Despite there being many illegal migrants and failed asylum seekers from North Africa and the Middle East, last year the Berlin government has overwhelmingly deported only migrants from the Balkan states.
In 2016, only 2,028 failed asylum seekers and illegal immigrants were deported from the German capital, 80 per cent of which came from the Balkans. This year, migrants from the Balkans still lead in deportations as the Berlin government has largely refused to deport migrants from North Africa and Afghanistan, Berliner Morgenpost reports.
So far this year, the largest group of people deported by the Berlin government came from the Eastern European nation of Moldova (562), the poorest country in Europe where as many as 25,000 people become victims of human trafficking gangs each year. Other deported migrants come from the Balkan nations of Albania (59), Serbia (45), and Kosovo (36).

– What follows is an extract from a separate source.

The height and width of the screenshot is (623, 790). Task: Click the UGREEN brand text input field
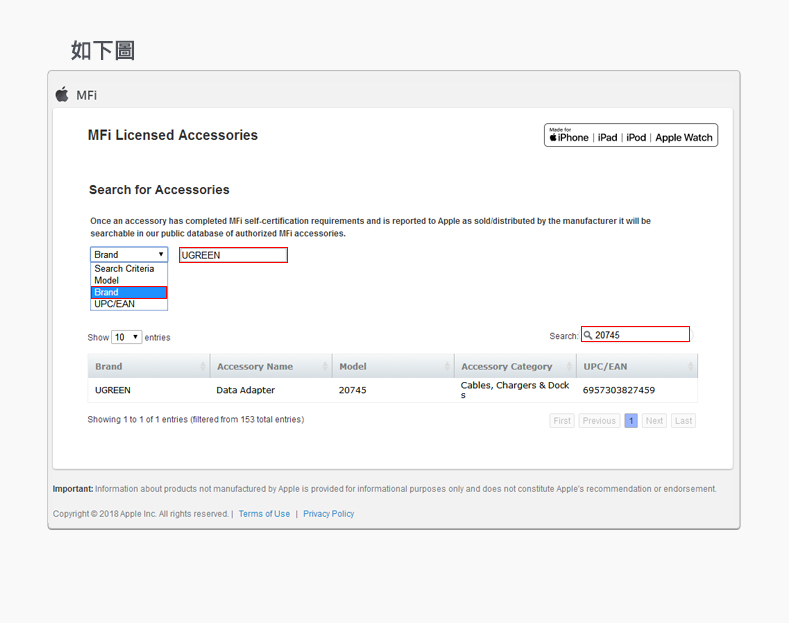233,255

510 migrants have left the capital city voluntarily from January to April of this year, most of them from Moldova, as the government gives them financial assistance for returning to their native country.
The number of migrants who have either been deemed to be staying in the country illegally or have failed their asylum claim has increased steadily in Berlin. Estimates in March of this year say there are at least 11,417 people who are supposed to leave the country.
Hakan Taş, a member of the Left Party, or Die Linke, said “every deportation is too many”, and that the government in Berlin should look exclusively at voluntary exits from the country.
The German federal government has been trying to increase the number of deportations of Afghan nationals for the last several months, but the left wing coalition in Berlin is against the move. The Berlin government is joined by several other left wing regional governments who have worked to undermine the deportation policies of Chancellor Angela Merkel.
One criticism of the deportation policy stems from the cost of repatriating North Africans, with many countries in the region refusing to take back their citizens.
The issue came to the forefront in December after it was revealed the Berlin Christmas market terror attacker Anis Amri had been a failed asylum seeker from Tunisia.
Amri lived in Berlin and was known to police as being part of the drug scene in the city as well as being connected to radical Islamic Salafists. Armed with the information, authorities could have deported Amri before he ever had the chance to carry out his terror attack which killed 12 and injured over 50 others. Several police officers are now under investigation over the matter.